Last week, Gov. Chris Sununu joined the growing pro-business chorus complaining that firms can’t find enough willing workers, ostensibly because those would-be workers are content to remain unemployed while raking in lavish jobless benefits courtesy of the pandemic stimulus packages.

This week Sununu, who has more power than many in that chorus, announced he’ll cut off the $300-per-week added benefit New Hampshire’s jobless workers have been receiving as of next month. To cushion the blow, he’s offering up to a $1,000 one-time “return to work” incentive for some. At least, until the money set aside for it runs out.

The idea that shiftless layabouts are eager to sit back and collect wages far above what they’d normally expect while jobless, rather than actually go out and work for their money, is red meat for the Fox News crowd, and has been repeated ad nauseam by pundits and politicians alike in recent weeks. It fits the conservative narrative to a T: the less-than-exceptional among us looking for a handout on the public’s dime.

A couple of things we wonder about, though.

One is the actual unemployment numbers. In New Hampshire, April’s jobless report showed an unemployment rate of only 2.7 percent. That’s pretty historically low, and doesn’t seem to indicate a lot of potential workers are sitting about, enjoying all the waning pandemic has to offer. In raw numbers, in fact, April saw 21,410 unemployed Granite Staters, a decrease from March of 1,460.

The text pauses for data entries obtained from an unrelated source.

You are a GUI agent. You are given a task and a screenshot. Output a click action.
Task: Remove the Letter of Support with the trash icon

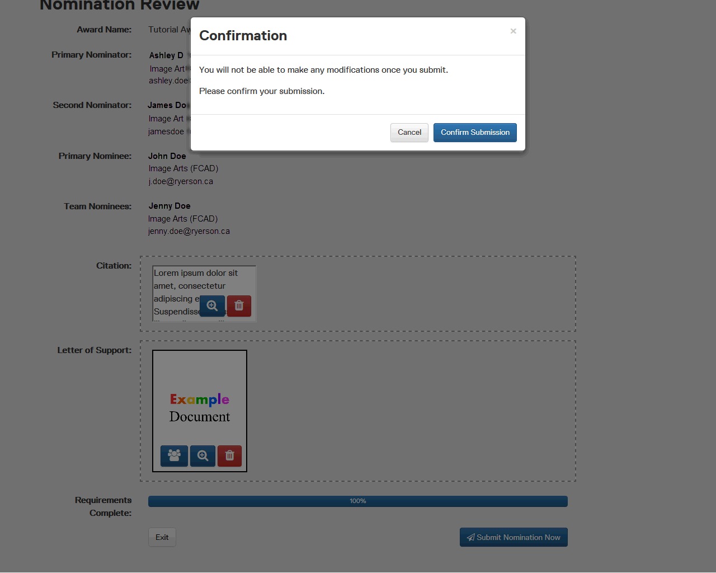pos(229,456)
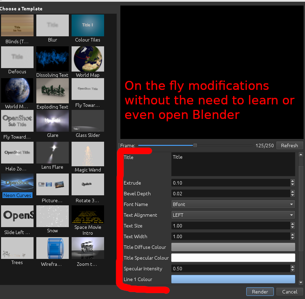Select the World Map template thumbnail

[x=87, y=59]
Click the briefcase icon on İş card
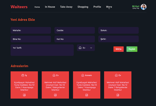The image size is (156, 106). tap(23, 75)
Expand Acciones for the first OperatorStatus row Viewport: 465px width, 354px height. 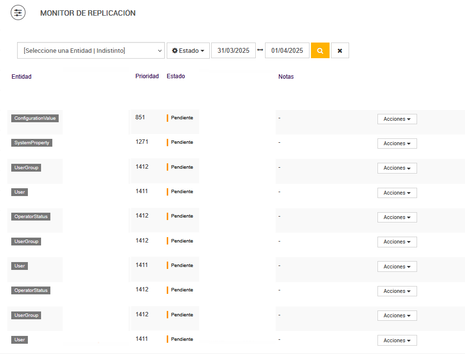click(397, 218)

Then there’s the narrative itself, which assumes the worst of people. Much like the work requirements GOP lawmakers push on Medicaid programs, SNAP payments and other aid, it treats those in need of assistance as simply being too lazy to get a job — or a better job — and pay their own way. There are a multitude of reasons why someone might be in need of help through such aid programs. Among them are childcare and home-schooling needs that forced some parents, particularly women, to leave their jobs during the pandemic.

And that brings us to our last point about the $300 extra in stimulus money unemployed workers are receiving, but which the governor feels they no longer deserve.

That $300 works out to $7.50 per hour for a 40-hour workweek. That’s a pretty good bump for many hourly workers, and we couldn’t blame some for rethinking whether to return to low-paying jobs. It is, in fact, 25 cents more than the state’s minimum wage, which mirrors the federal rate.

If employers are finding it hard to fill positions — especially those that pay little enough that the $300 would make a difference — they might want to consider this: It’s been more than a decade since the minimum wage in the Granite State has risen, and then, in 2010, only because the federal minimum rose slightly. Meanwhile, the rates in nearby states have risen quite dramatically. In Massachusetts, the rate has been raised from $8 an hour in 2010 to $12.75.

If you were a New Hampshire worker looking for a job coming out of the pandemic, and lived within a reasonable commute of the Bay State, as more than half of Granite Staters do, you might be less inclined to take a job here, where wages are suppressed by the low floor.

We believe most people want to work, but want to know that for their work, they’ll be able to pay the rent and child care, have health care, eat regularly and enjoy the time when they’re not working.

If you see people getting by only because they got a $7.50/hour raise and think to yourself: “Hmm, we’ve gotta get rid of that income” so they’ll be forced to go to work, you’re missing the big picture. Add to the mix the push for “right to work” legislation that would gut unions and thereby leave workers unprotected from being taken advantage of and the refusal to raise the minimum wage.

For a state desperate for qualified workers, New Hampshire’s current leaders seem hell-bent on doing everything they can to tell prospective employees: We don’t want you.